Collected data
--- START ---

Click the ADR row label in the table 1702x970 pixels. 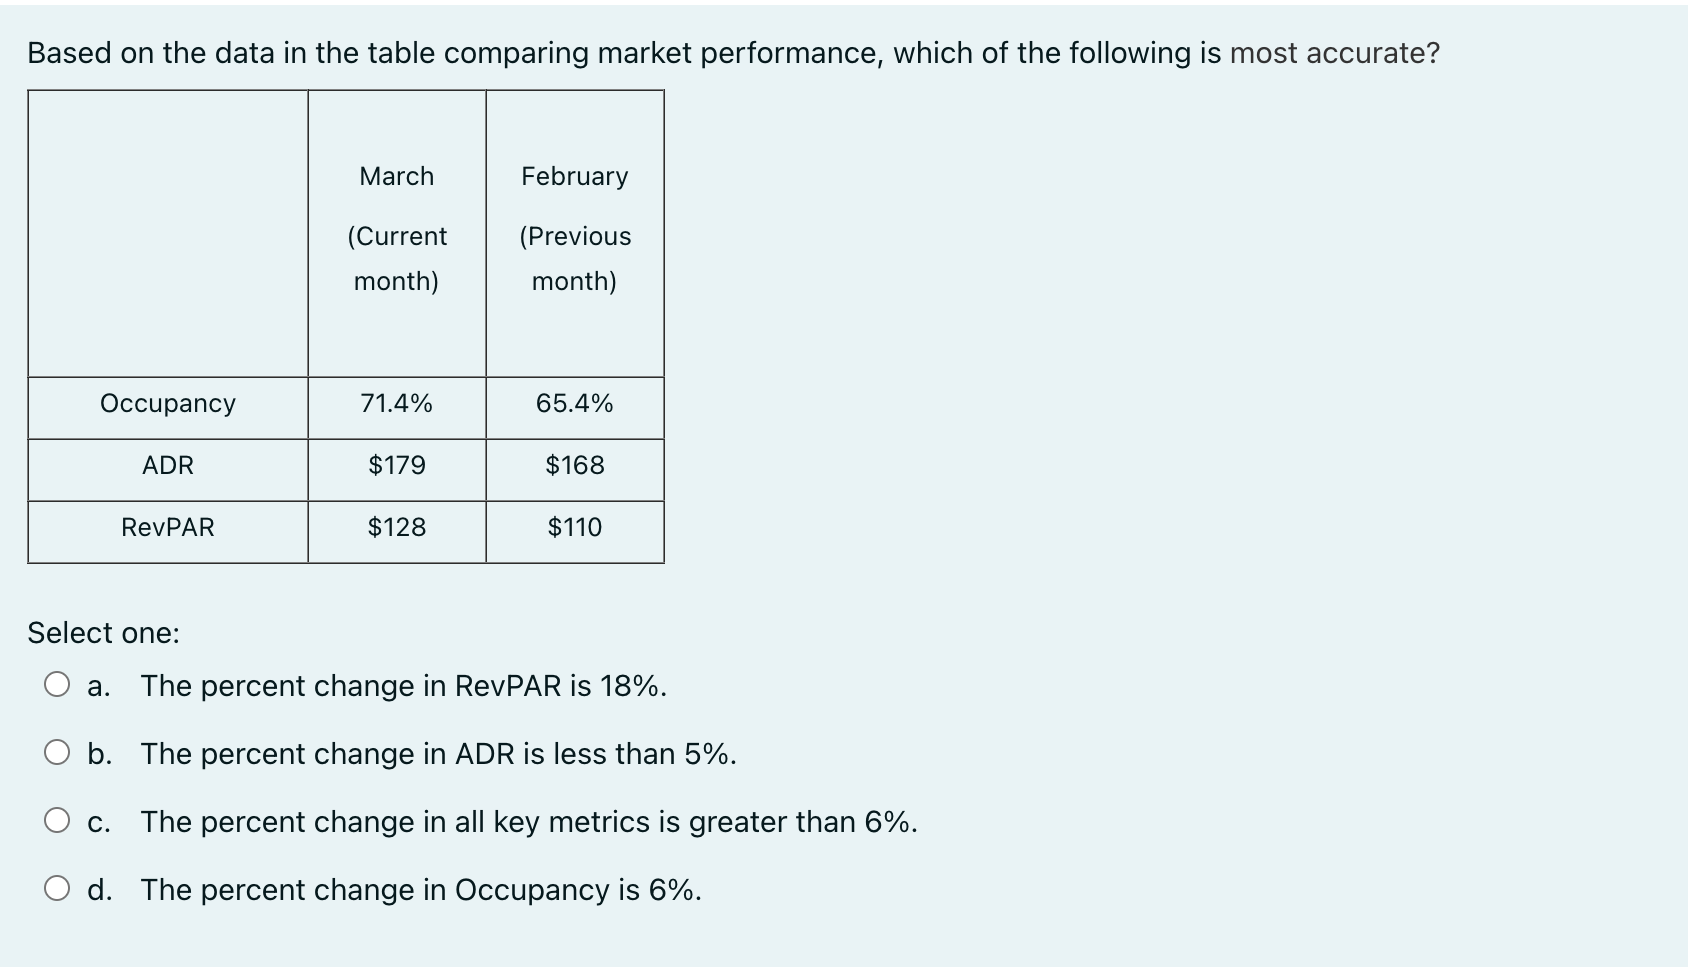click(168, 465)
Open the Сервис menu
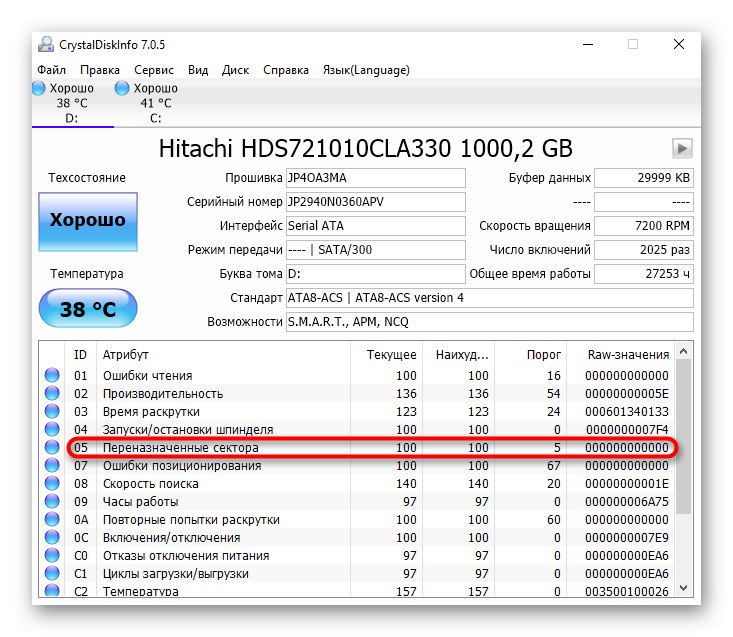 (154, 70)
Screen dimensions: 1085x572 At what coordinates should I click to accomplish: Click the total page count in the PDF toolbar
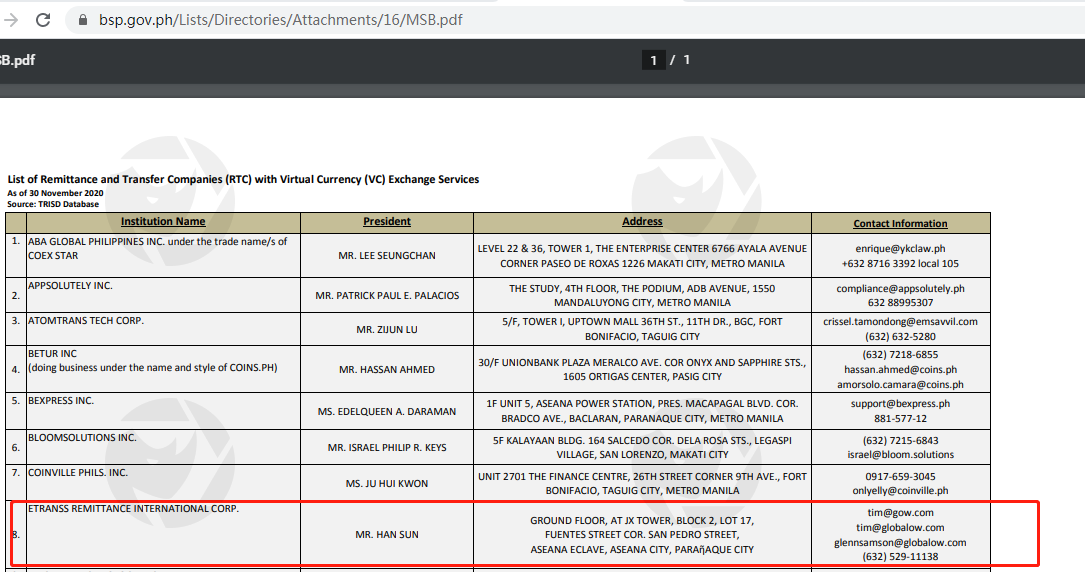click(687, 61)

--- END ---

Exercise requirements => Return exactly, with no pictures, each line from the one that contains "Open the Сервис menu" through the end of the entries above, both ends included.

Output of the task =>
Open the Сервис menu
 (154, 70)
Screen dimensions: 1085x572 At what coordinates should I click to accomplish: Click the total page count in the PDF toolbar
click(687, 61)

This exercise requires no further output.